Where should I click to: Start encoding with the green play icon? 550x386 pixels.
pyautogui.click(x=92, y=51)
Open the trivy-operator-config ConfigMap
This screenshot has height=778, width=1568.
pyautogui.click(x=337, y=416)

# # #

Work order: For this exercise, repeat each line of the listing exactly.

Problem solution:
Where should I click to: Start encoding with the green play icon? 550x386 pixels.
pyautogui.click(x=92, y=51)
Open the trivy-operator-config ConfigMap
This screenshot has height=778, width=1568.
pyautogui.click(x=337, y=416)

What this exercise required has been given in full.